There's a whole lot going on tonight, including three mystery authors at the Seattle Mystery Bookshop. Bill Cameron signs Chasing Smoke, in which a cancer-stricken homicide detective thinks his doctor might be a murderer. At the same time, Eric Stone signs Flight of the Hornbill. Then, three hours later, Katherine Neville, who wrote The Eight, which is kind of like Foucault's Pendulum, signs her newest one, The Fire. Of the three, I'd pick Neville's signing.
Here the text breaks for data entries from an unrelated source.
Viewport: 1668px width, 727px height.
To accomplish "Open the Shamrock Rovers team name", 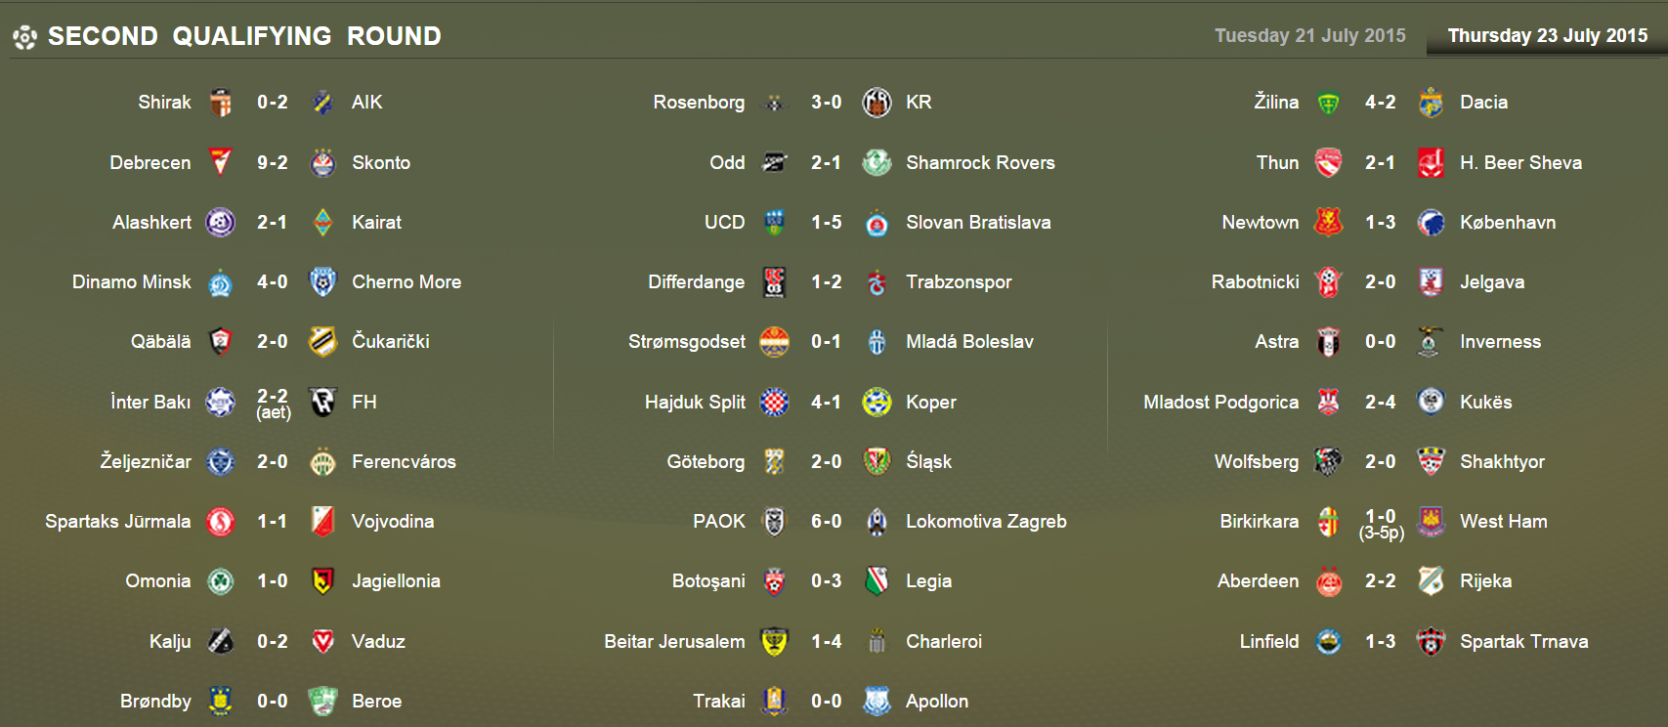I will [980, 162].
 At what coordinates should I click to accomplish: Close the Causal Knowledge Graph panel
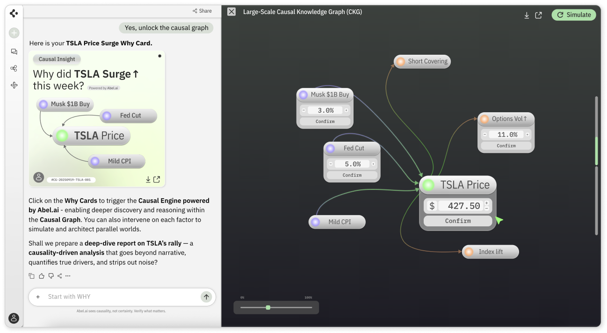(231, 12)
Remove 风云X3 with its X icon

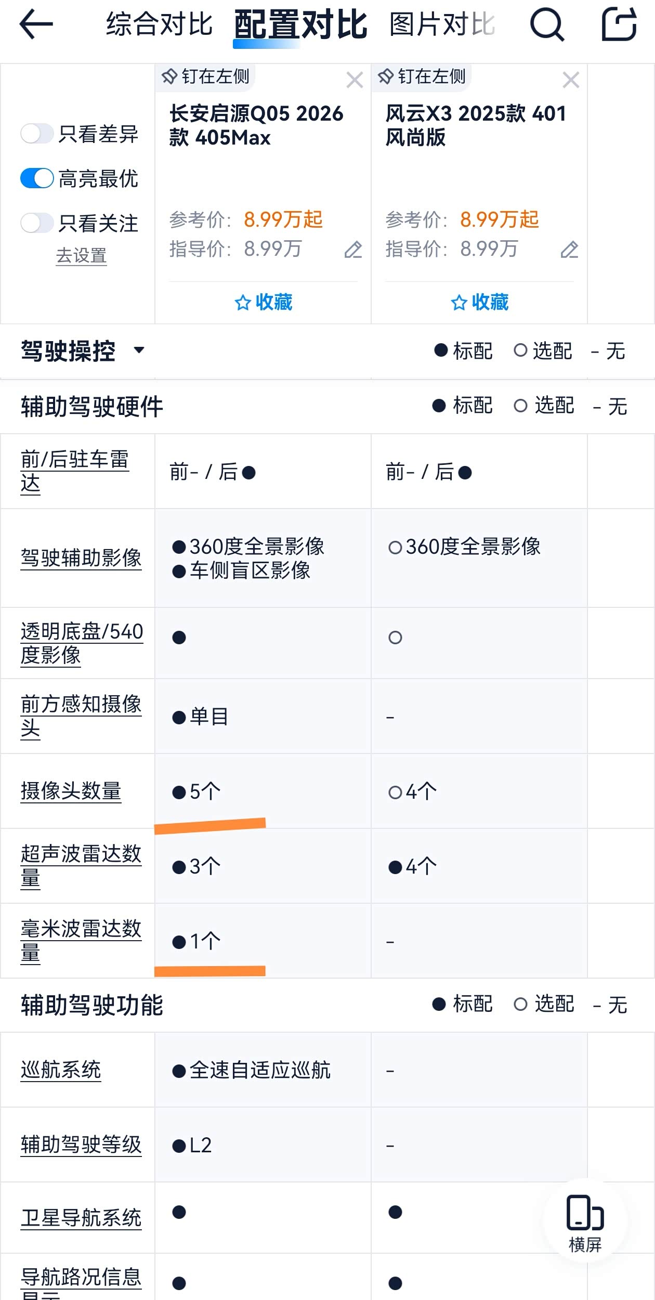pos(571,80)
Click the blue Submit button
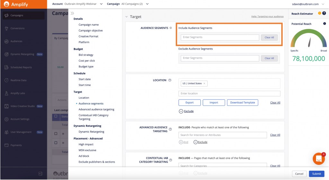Viewport: 329px width, 180px height. click(x=316, y=174)
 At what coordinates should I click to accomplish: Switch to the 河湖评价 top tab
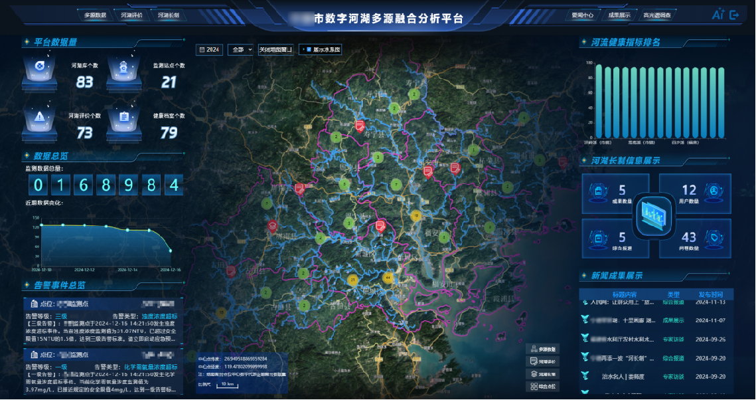[x=133, y=15]
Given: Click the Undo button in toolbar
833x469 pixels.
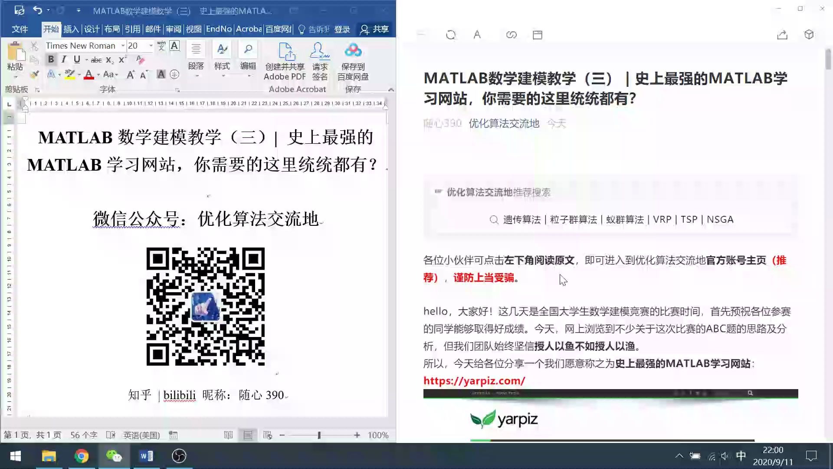Looking at the screenshot, I should [x=37, y=10].
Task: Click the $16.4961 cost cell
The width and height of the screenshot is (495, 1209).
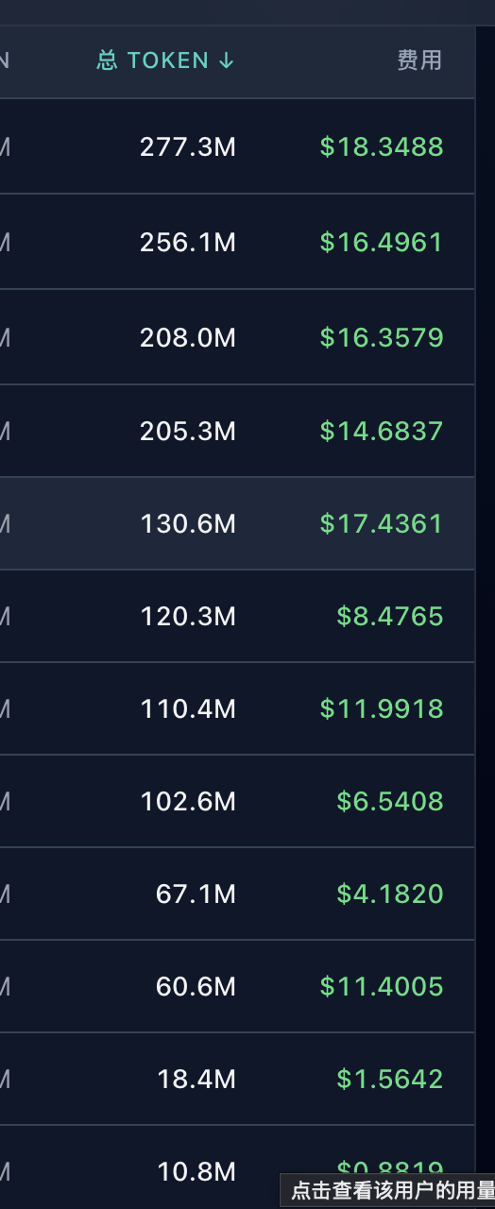Action: click(382, 242)
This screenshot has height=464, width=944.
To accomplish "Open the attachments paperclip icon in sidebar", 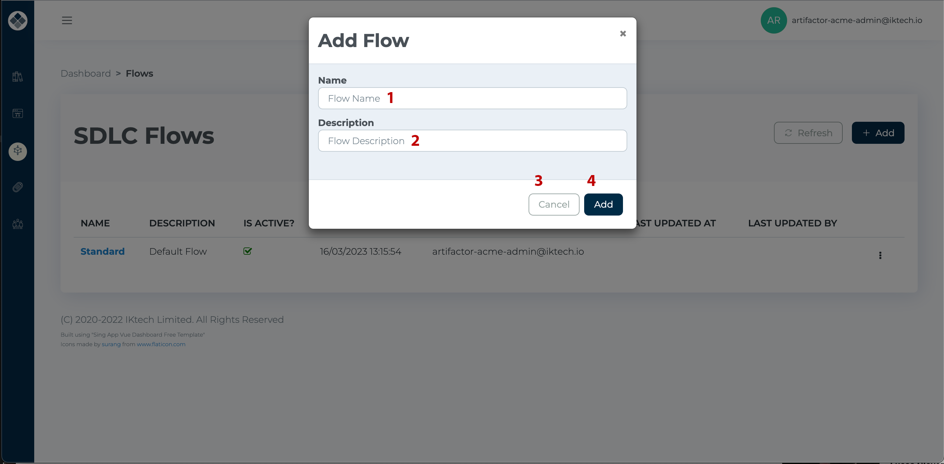I will coord(17,187).
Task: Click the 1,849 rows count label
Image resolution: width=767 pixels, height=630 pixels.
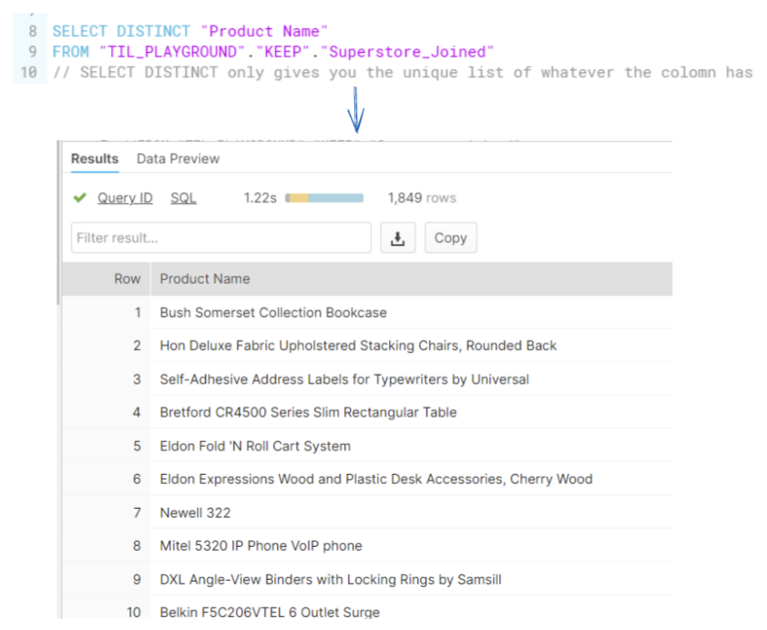Action: pos(422,198)
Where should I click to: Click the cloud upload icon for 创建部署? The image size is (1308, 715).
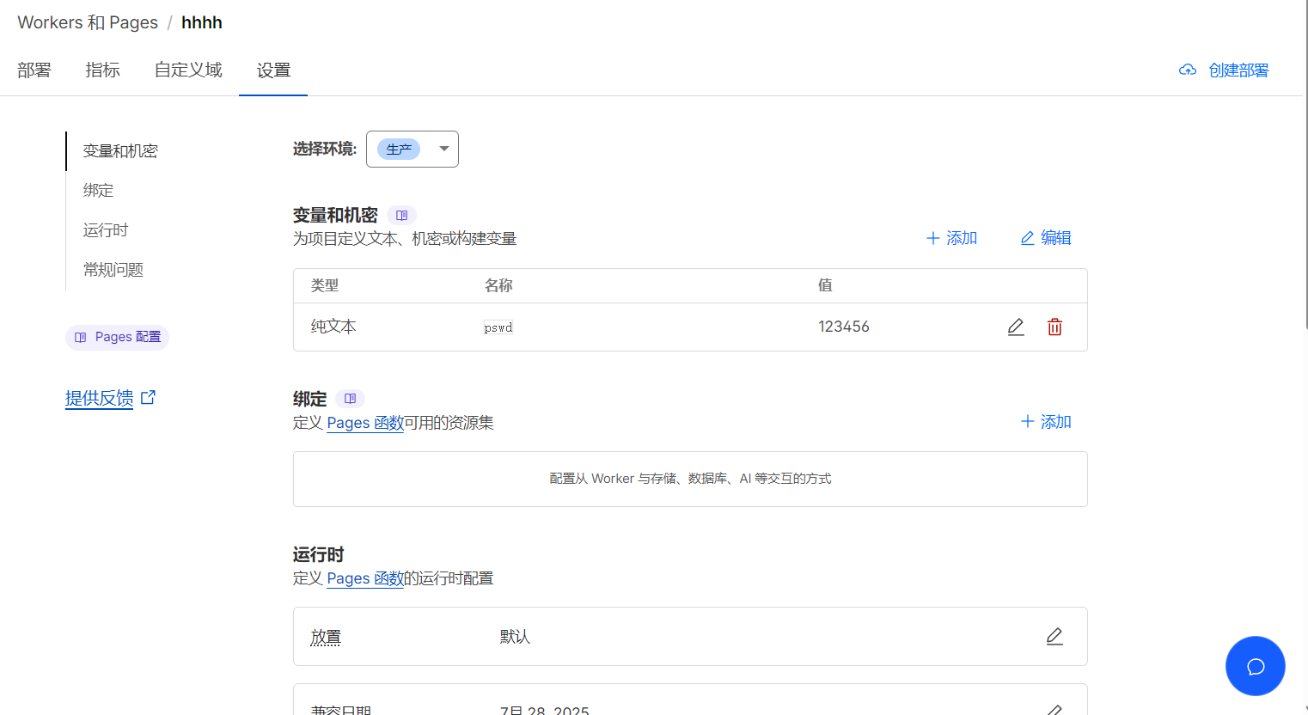coord(1188,70)
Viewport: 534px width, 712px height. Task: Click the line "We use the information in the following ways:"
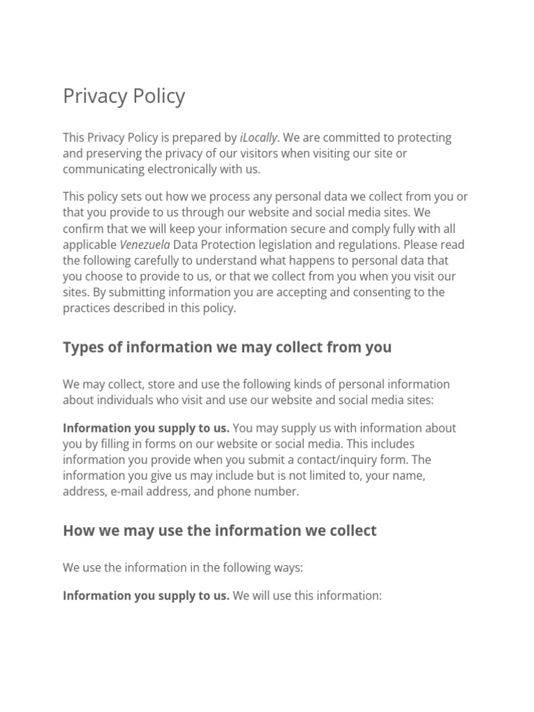(x=183, y=568)
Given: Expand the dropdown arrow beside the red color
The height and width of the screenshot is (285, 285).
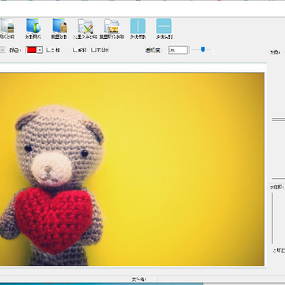Looking at the screenshot, I should coord(40,50).
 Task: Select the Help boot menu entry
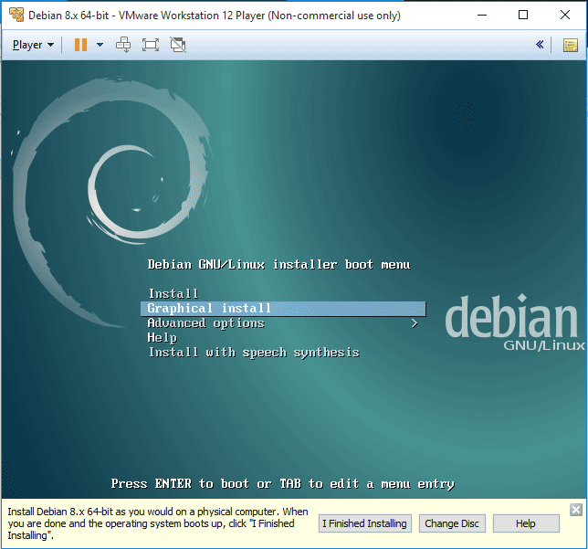point(163,338)
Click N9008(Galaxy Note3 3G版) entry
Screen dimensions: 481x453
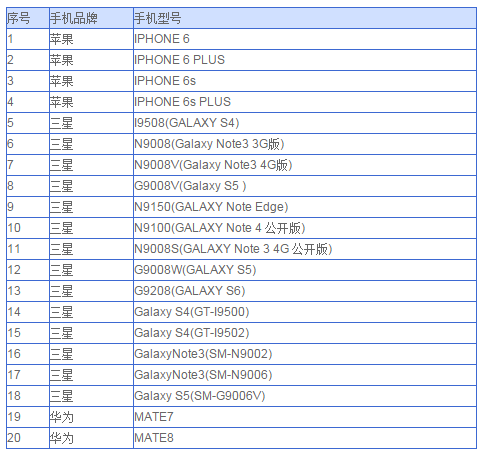pos(305,144)
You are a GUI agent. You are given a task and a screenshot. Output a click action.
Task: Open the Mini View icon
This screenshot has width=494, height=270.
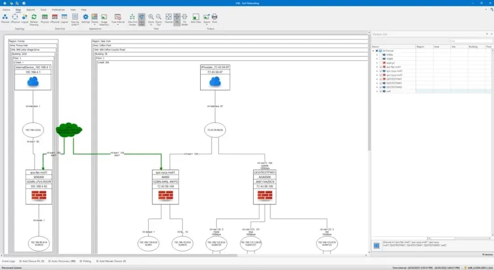tap(196, 18)
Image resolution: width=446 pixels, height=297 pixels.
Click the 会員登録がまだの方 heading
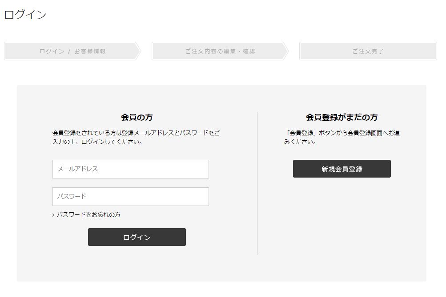pyautogui.click(x=342, y=117)
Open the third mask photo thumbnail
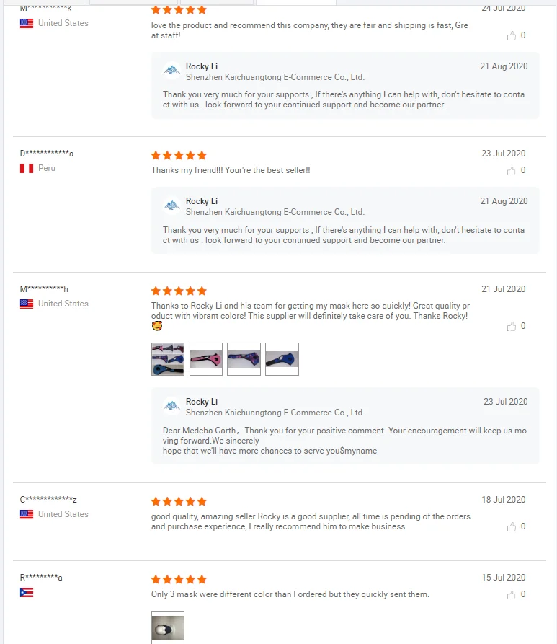The height and width of the screenshot is (644, 557). coord(244,359)
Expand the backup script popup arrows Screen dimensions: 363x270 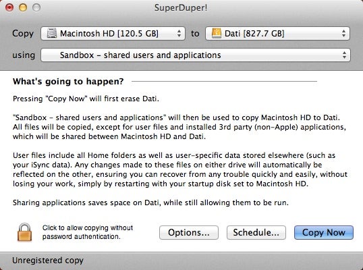point(344,55)
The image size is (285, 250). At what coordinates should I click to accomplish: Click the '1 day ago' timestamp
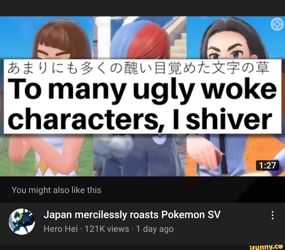[x=155, y=229]
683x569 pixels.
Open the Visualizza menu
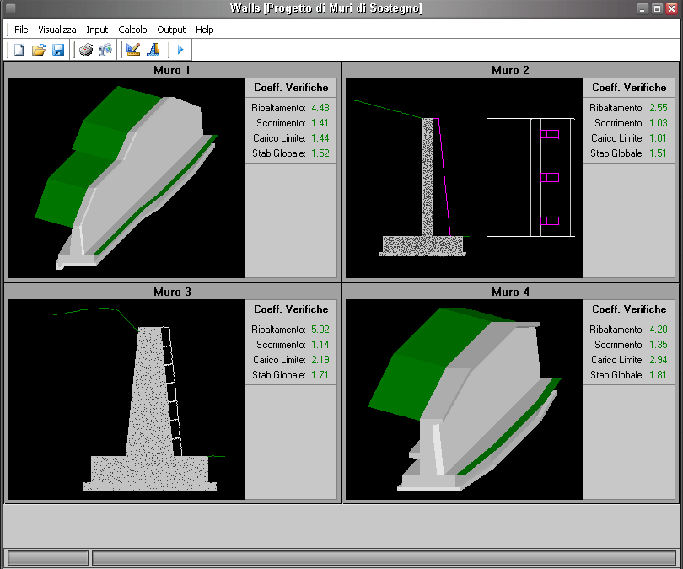click(57, 30)
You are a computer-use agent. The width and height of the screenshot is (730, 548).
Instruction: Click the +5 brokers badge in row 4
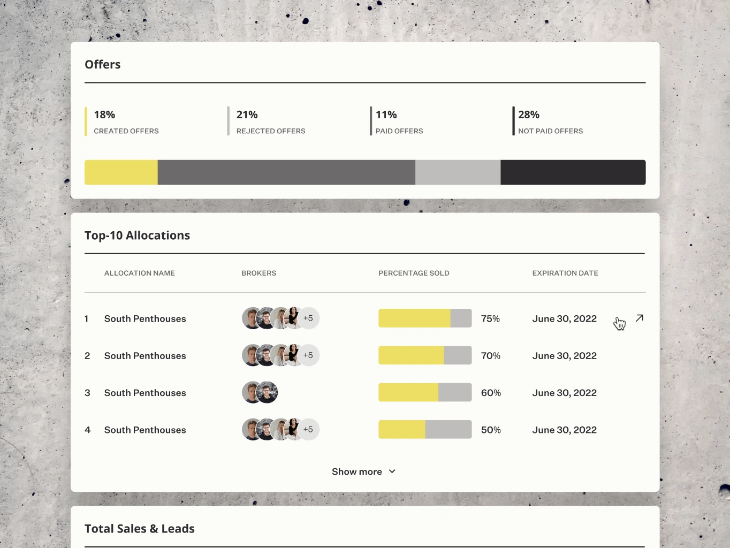pos(308,429)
There are two University-related readings about ecology, too. Toby Miller is at Bothell's North Creek Events Center reading from Green Cultural Citizenship: A Future for Cultural Studies. And Van Jones, who is a really smart guy I've interviewed for other magazines before, reads from The Green Collar Economy: How One Solution Can Fix Our Two Biggest Problems. This book used to be important and now it's really fucking important. Of the two, I'd pick the Jones one.
At Town Hall, Ivan Doig reads from The Eleventh Man, which is a novel about 11 high school football players joining the army all at once. To fight Nazis. And Robert Clark reads from Dark Water: Flood and Redemption in the City of Masterpieces at Elliott Bay Book Company. Apparently, the city of masterpieces is Florence. I thought it was Reno.
And, lastly, at Benaroya Hall, it's JFU. This could be a once-in-a-lifetime chance to see Updike. He hasn't been here in at least a decade, probably longer.